Making Julia Child Proud

After some extended prodding Fei Fei to teach me how to mach some traditional Chinese dishes, she finally caved. The dishes decided and the date set, today. Together we ventured to the near by farmer’s market to pick up the supplies:

  • Two Large Potatoes
  • One Large Eggplant
  • Salt
  • MSG Chicken Bouillon (the Chinese have switched from using MSG after all the heart attacks and all)
  • Garlic
  • Ginger
  • Hot Pepper Flakes
  • Small amount of Pork

Let me add that Chinese Farmer’s Markets are NOTHING like what you could find in the states.  Allow me to paint you a picture. Immediately once you walk in you are flooded with smells of fruits, vegetables, fish, and poultry escaping the tightly confined space. The floors, for the most part, are slippery wet from fish flopping about in shallow styrofoam containers and squished fruits that have rolled away from the staked heaps. The air remains dense as you move deeper into the market, more invasions of freshly killed animals waft through the air, ever so often hearing the last cries of a chicken or the final swak of a duck. Nearing the meat section, you see large slabs of pork and cattle in various forms: nearly entire and untouched pigs and cattle hang from meat hooks; finely and seemingly ornately butchered flanks lay on pink-tented white display case shelves; and others fly from the skilled hands of butchers still preparing the uncooked bounty. As you begin exiting the market you pass by the spice section and find your nose dripping with mucus as you inhale the strong aroma of peppers spilling from large burlap sacks. There is nothing you can do to keep you from coughing as you gasp from the fresh air in sight and desire to get the burning sensation out of your eyes and throat. Only once your out do you comprehend the sensory overload that your mind is still processing from and feel a slight desire to escape back in to rediscover what you’ve just witness. But you have a meal to cook, so you vow to come back again with more time and tissues in hand.

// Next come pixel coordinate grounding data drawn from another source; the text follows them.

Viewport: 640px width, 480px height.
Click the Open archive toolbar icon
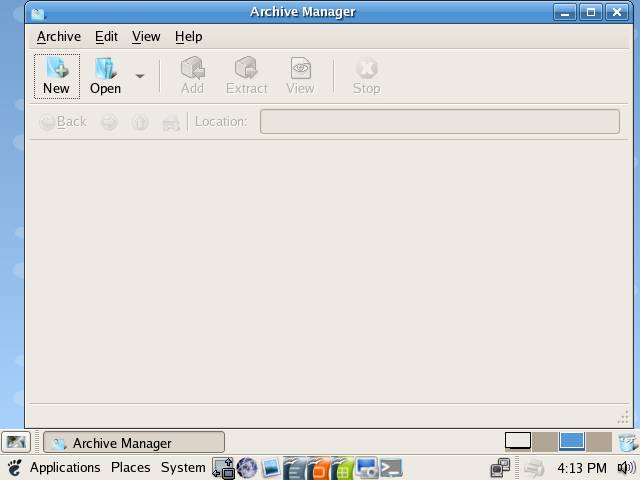105,76
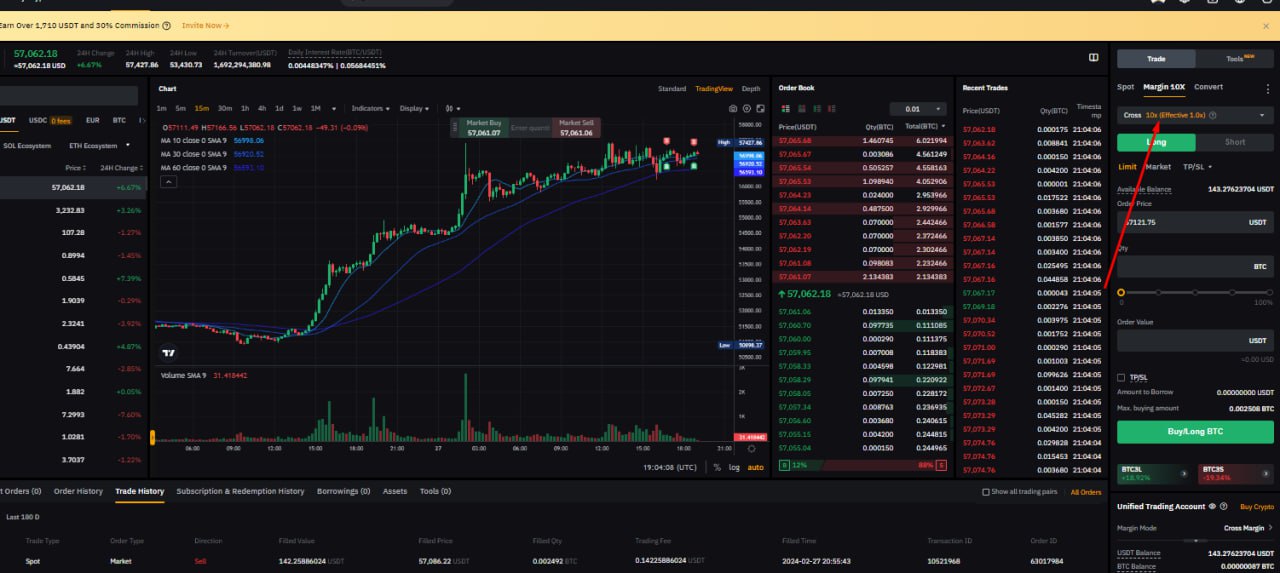Click the layout switch icon above order book
1280x573 pixels.
tap(1093, 57)
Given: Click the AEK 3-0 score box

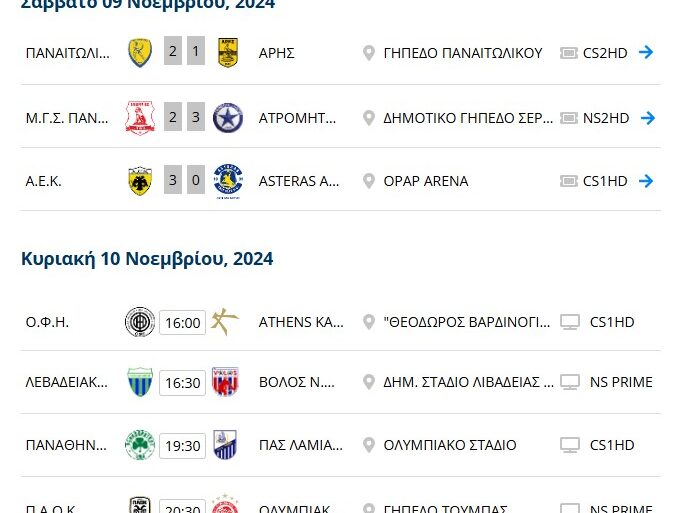Looking at the screenshot, I should (184, 181).
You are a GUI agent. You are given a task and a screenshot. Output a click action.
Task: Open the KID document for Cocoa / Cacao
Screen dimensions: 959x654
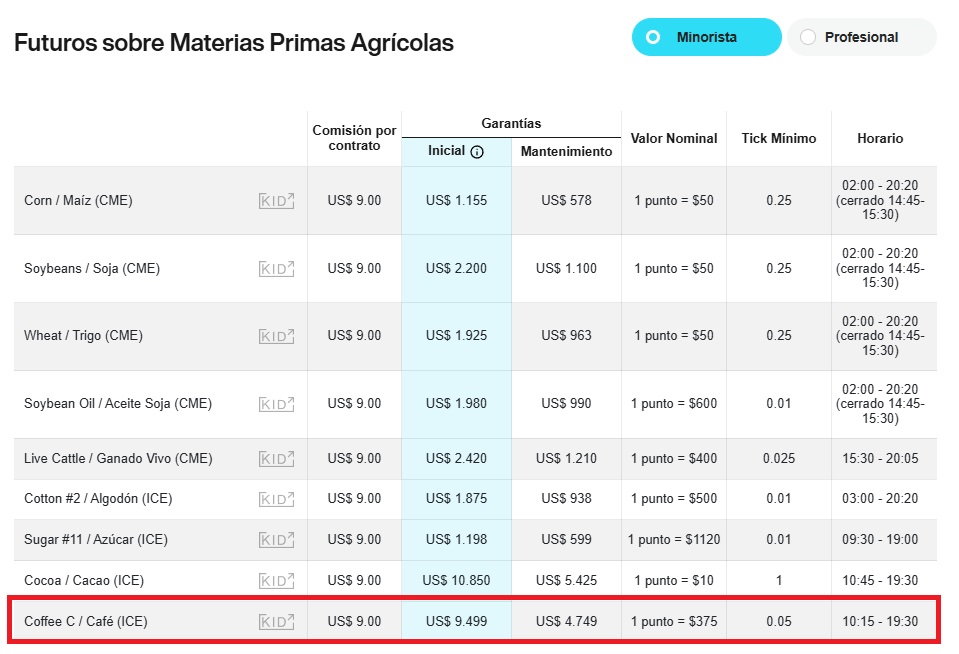(x=277, y=581)
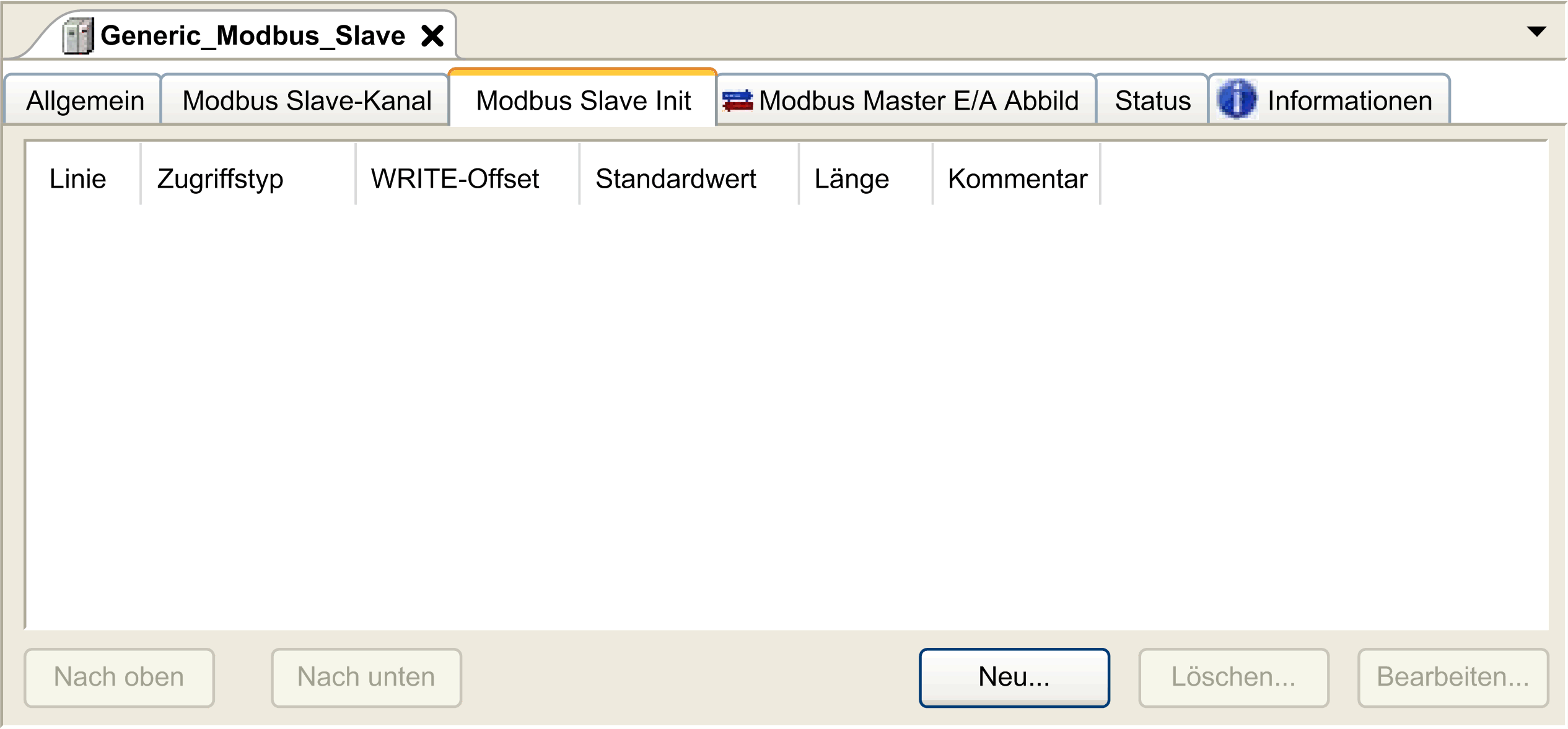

Finally in the kitchen, Fei Fei gives instruction to clean the potatoes and cut them into slivers. It’s a delicate process as the knife was dull and the cutting board uncooperative–oh the woes of a community kitchen chef.

My attempt to be artsy and to cover up the shitty quality of the picture.

The first dish, pork and potatoes was successfully easy. The dish is extremely versatile and light on flavor, allowing it to be easily paired with a multitude of various dishes.  In reality, as far as what’s considered “Chinese Food” by American standards, this dish is probably the most far removed. Hell I’d easily eat this for breakfast with a side of eggs and bacon (Oh, the things I’d do right now for bacon and scrambled eggs with a little lot of cheese). Below are my rough notes on how to make it:

Potato Dish

  • Julian ptoatoes
  • Lightly boil
  • Dry wok over flame
  • Add oil
  • Add meat
  • Add potatoes
  • Keep stirring
  • Salt
  • MSG

Where the second dish lacked in distinctly Chinese flare, this one made up for it. Cleaning out the wok and beginning the same process of allowing it to dry over the flames of the stove, we quickly added oil and set to task. Knowing my love for spicy foods, Fei Fei made sure to make this dish feel that need. Adding ginger, garlic, and red pepper flakes we allowed them to fester before adding the remaining pork, and finally throwing in the eggplant. Side note: Asian Cuisine does not use a lot of meat, thus roughly 6 oz. of pork was more than enough for two plates. Below you can find another rough way to prepare this meal:

Eggplant Dish

  • Cube veggie
  • Mince garlic
  • Sliver ginger
  • Dry wok
  • Add oil
  • Add garlic, ginger, spicy
  • Meat
  • Eggplant
  • Stir
  • Add water
  • Stir
  • Add cubes/chunks of Garlic
  • Keep stiring
  • Let sit
  • Salt
  • MSG

Both of these dishes are versatile and demonstrate the basics of Chinese cooking, needless to say, “Prepare yourselves for some Asian Sensations.”